Numerous criminal organizations already operate within the department, including the Rastrojos, the National Liberation Army (ELN) and the Revolutionary Armed Forces of Colombia (FARC). Tumaco has served as a particularly strategic site for these organizations, which use the port and the surrounding area as an exit point for drug shipments.
Colombian authorities have previously arrested various operatives accused of acting as intermediaries between the Sinaloa Cartel and Colombian criminal organizations, including Jorge Milton Cifuentes in November 2012, member of an infamous Colombian drug trafficking family, and, in January 2013, a Cali man thought to coordinate activities with Sinaloa Cartel head Joaquin Guzman Loera, alias “El Chapo.” In early 2012, Colombia arrested 34 members of a little-known group, the Galeano Clan, also thought to have Sinaloa Cartel ties.
In early 2011, Colombia’s chief of police reported that the Sinaloa Cartel had begun working with the FARC, following reports that the cartel had operatives in Peru and Ecuador. Ecuador has also served as a connection point between Colombian and Mexican drug trafficking organizations.

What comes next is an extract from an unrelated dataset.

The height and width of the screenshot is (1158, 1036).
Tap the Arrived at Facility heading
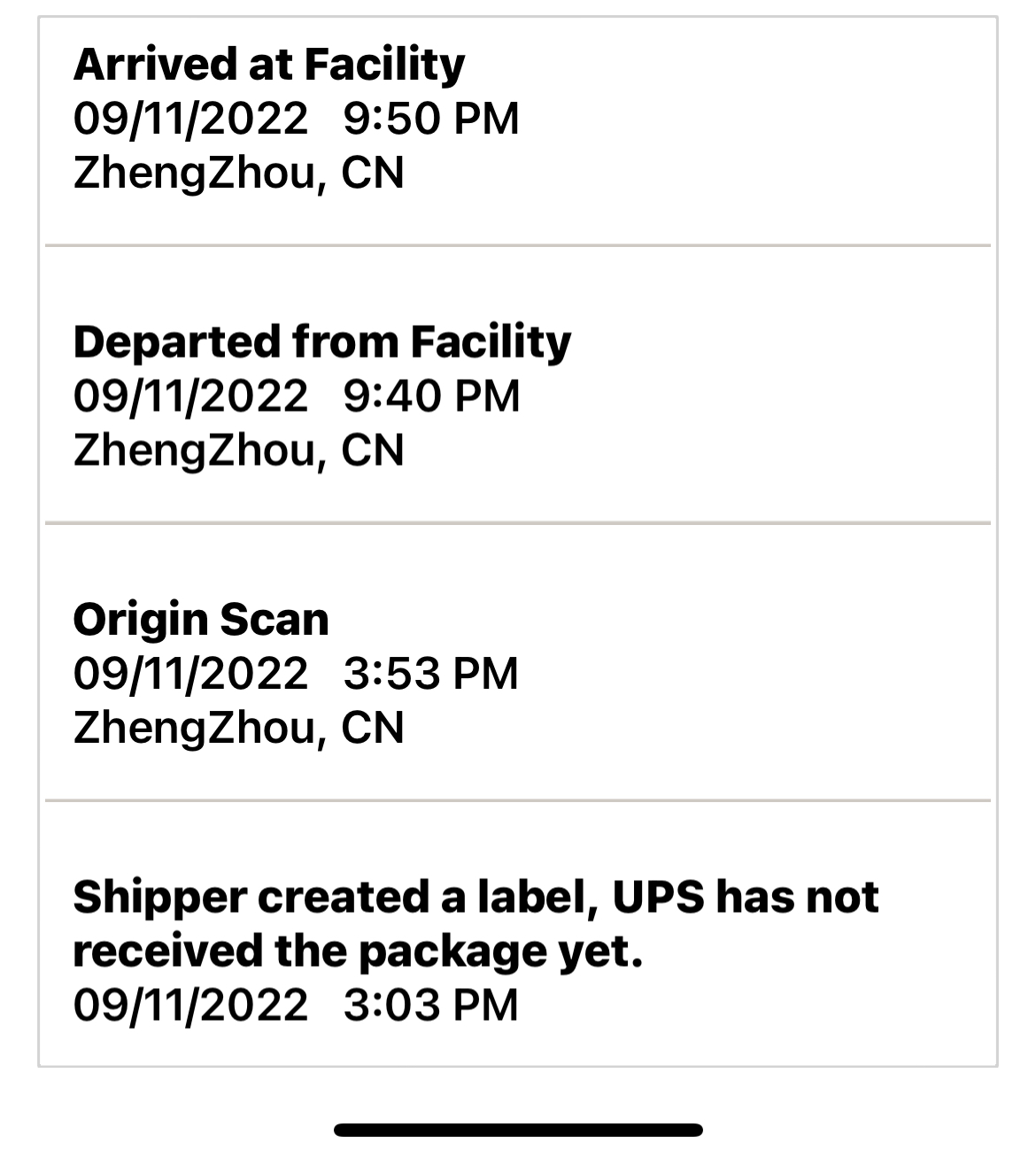[x=268, y=64]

The large number of alleged Sinaloa Cartel operatives arrested in southern Colombia highlights the region’s importance to drug traffickers, and makes a Sinaloa Cartel presence in Nariño well within the realms of possibility. The department’s border with Ecuador, long coastline, coca production, and history of criminal activity, coupled with the cartel’s expanding influence, serve to increase this likelihood.